An all-sugar diet to lose weight?
This
is Tie Domi, to whom we're referring here, the same Domi to
whom 150 penalty minutes represents a passive season. The
truculent Maple Leaf winger who enters this year on a high,
but who entered last season on suspension.
"I
don't care what people think, I know what this is going to
do, it's going to help me," Domi says of the new war
on off the-puck interference.
When
the NHL decided to bear down on the hooking and holding particularly
in the neutral zone, it wasn't just the finesse players who
were meant to capitalize. In their briefing to the media league
officials also cited, by actual name, Domi.
For
all of his primary responsibilities as an enforcer, the 32-year
old pride of Belle River is also a fast, determined forechecker
who arrives in the opposition end, to paraphrase Freddy Shero,
quickly and in ill-humour. Since this new emphasis on interference
rules was designed to put the sustained forecheck, and subsequent
turnovers, back into the game, it has to enhance Domi's repertoire.
"I'm
going to be able to get in there and forecheck and create
something offensively," Domi agrees. "Once you are
known as a forechecker, a guy that gets in there and bangs,
they know to hold you up. Especially in the playoffs, I was
really held up a lot"
With
ample reason. If you're on the other team, Domi building a
head of steam through the neutral zone is a scary thing, and
we don't mean the part about the head. His speed and force
can do some real damage to suddenly-jittery defencemen in
the offensive zone if he's allowed to advance unimpeded.
Ergo, he has been impeded.
In
the forechecking milieu, Domi has had more illegal things
done to him than he's done to others. And yes, we know that
seems hard to swallow. But at one end, he's fast and self
sacrificing enough to warrant attention and at the other,
he gets too much attention from referees to get away with
a lot of overt clutching and stick work. When Domi gets overt,
it's rarely anything so mild as a tug or a hook. "I'm
watched pretty much," said Domi, embarking on a new three-year
deal. "If I do too much of that, I get called. If you
look at my stats, I don't get too many two-minute penalties.
I
can't afford to take two-minute penalties."Like all of
his teammates, Domi is worried that there will not be a smooth
and uniform transition to the new emphasis on opening up the
game.

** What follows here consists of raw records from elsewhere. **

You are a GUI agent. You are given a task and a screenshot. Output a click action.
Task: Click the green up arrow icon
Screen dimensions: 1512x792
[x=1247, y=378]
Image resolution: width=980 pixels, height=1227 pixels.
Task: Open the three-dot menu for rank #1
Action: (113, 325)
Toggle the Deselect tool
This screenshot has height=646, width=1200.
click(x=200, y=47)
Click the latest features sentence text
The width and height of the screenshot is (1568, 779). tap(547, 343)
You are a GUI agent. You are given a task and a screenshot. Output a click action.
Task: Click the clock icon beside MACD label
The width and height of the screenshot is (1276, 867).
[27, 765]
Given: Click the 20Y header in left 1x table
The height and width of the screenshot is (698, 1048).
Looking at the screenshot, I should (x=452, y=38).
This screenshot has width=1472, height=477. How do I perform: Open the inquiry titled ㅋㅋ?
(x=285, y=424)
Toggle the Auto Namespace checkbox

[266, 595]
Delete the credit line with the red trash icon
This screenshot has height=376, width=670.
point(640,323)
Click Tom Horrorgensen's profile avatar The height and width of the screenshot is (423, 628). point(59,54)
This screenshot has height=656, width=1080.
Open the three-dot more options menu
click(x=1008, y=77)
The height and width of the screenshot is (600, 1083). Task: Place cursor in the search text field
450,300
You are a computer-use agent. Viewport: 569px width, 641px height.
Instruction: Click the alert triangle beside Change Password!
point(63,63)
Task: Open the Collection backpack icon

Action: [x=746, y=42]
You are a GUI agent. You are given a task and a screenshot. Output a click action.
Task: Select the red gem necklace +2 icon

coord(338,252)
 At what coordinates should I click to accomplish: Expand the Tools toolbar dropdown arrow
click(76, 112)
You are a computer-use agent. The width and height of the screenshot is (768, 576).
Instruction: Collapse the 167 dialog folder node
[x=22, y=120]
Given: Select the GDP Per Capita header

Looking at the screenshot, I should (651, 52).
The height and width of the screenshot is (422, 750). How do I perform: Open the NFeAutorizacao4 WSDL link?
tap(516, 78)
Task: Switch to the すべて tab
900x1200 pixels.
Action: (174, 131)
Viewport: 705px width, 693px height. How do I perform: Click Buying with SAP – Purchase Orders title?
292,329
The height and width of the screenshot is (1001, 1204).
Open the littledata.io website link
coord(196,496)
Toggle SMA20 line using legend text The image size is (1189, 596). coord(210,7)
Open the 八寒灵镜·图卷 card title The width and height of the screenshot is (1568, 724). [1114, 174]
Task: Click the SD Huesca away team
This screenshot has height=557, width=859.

He hopes players and officials "adapt collectively,
but if everyone's not on the same page and we don't know what's
going on, it's going to be disastrous.
"But
as a tough guy with decent speed, stiffer rules to penalize
those who can't or won't skate with their checks will certainly
help him: if the rules are called as advertised.
Domi
says that, prior to this season, when the puck was dumped
into the offensive zone and there was a defender anywhere
near him at the blueline, he was interfered with, "every
time - By the stick"
"I'm
actually excited about (the crackdown). Hopefully it sticks.
The other thing that's going to help me, besides the forechecking,
is that I like to crash the net, and they're not going to
be able to stop me like they used to, with their stick between
the legs. Now they have to give you the space to go to the
net.
"So
I'm going to go there a lot hang around, maybe get some more
garbage goals."
He
laughs self effacingly, but it's not that outlandish a suggestion,
not if the in-season whistles march to the same beat as the
off season rhetoric. Of course, there's always the possibility
that Domi, as a repeat offender in other crimes of the game,
won't get the benefit of the calls. If he is illegally restrained,
some referees might not view that as harshly as if, say, Tomas
Kaberle had been the victim.
"I
think I'll get the calls" Domi said. "We have to
make everybody honest here. Not just the players, the officials
have to be accountable too, and I think the league is going
to make sure of that. If they don't, it won't take long to
send the tapes in. Pat (Quinn) is pretty good at that"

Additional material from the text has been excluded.